How to Find Your Own Tax Bracket

There are numerous online sources to find your specific federal income tax bracket. The IRS makes available a variety of information, including annual tax tables that provide highly detailed tax filing statuses in increments of $50 of taxable income up to $100,000. Other websites provide tax bracket calculators that do the math for you, as long as you know your filing status and taxable income. Your tax bracket can shift from year to year, depending on inflation adjustments and changes in your income and status, so it’s worth checking on an annual basis. What Are the Federal Tax Brackets for 2022? The top tax rate is 37% for individual single taxpayers with incomes greater than $539,900 (or more than $647,850 for married couples filing jointly). The other rates are: 35%, for incomes over $215,950 ($431,900 for married couples filing jointly)

32% for incomes over $170,050 ($340,100 for married couples filing jointly)

24% for incomes over $89,075 ($178,150 for married couples filing jointly)

22% for incomes over $41,775 ($83,550 for married couples filing jointly)

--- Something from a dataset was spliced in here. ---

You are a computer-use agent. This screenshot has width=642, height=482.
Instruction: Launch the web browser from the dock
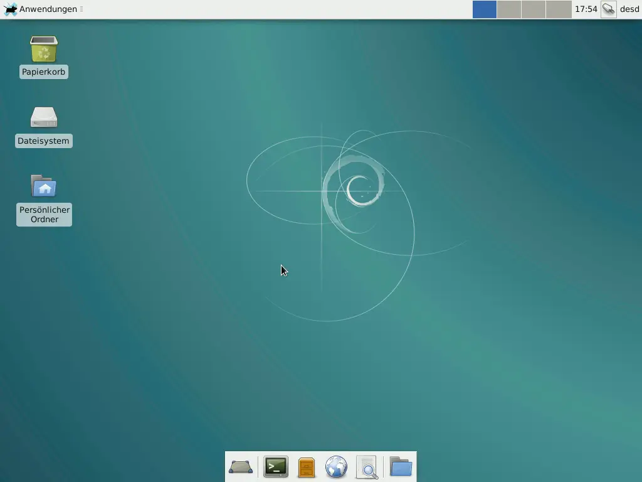[x=336, y=467]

12% for incomes over $10,275 ($20,550 for married couples filing jointly) The lowest rate for the 2022 tax year is 10% for single individuals with incomes of $10,275 or less ($20,550 for married couples filing jointly). How Much Can I Earn Before I Pay 40% Tax? Currently, there is no 40% tax bracket. For 2022, the highest earners in the United States pay a top rate of 37% federal tax on all income made beyond $539,900 (single filers) and $647,850 (married couples filing jointly). How Do I Calculate My Tax Bracket? To estimate which tax brackets your earnings will fall under, you could do the math yourself by using the tables shown above or by visiting the Internal Revenue Service (IRS) website, which provides highly detailed tax filing statuses in increments of $50 of taxable income up to $100,000.

The Bottom Line

The federal tax system in the U.S. is progressive. Taxpayers who fall into lower brackets pay lower rates than taxpayers in higher brackets. In 2022 and 2023, there are seven federal tax brackets, with rates ranging from 10% to 37%. Unless your taxable income lands you in the lowest tax bracket, you are charged at multiple rates as your income rises. Your entire income is not subject to the rate of the bracket classified for your total income level.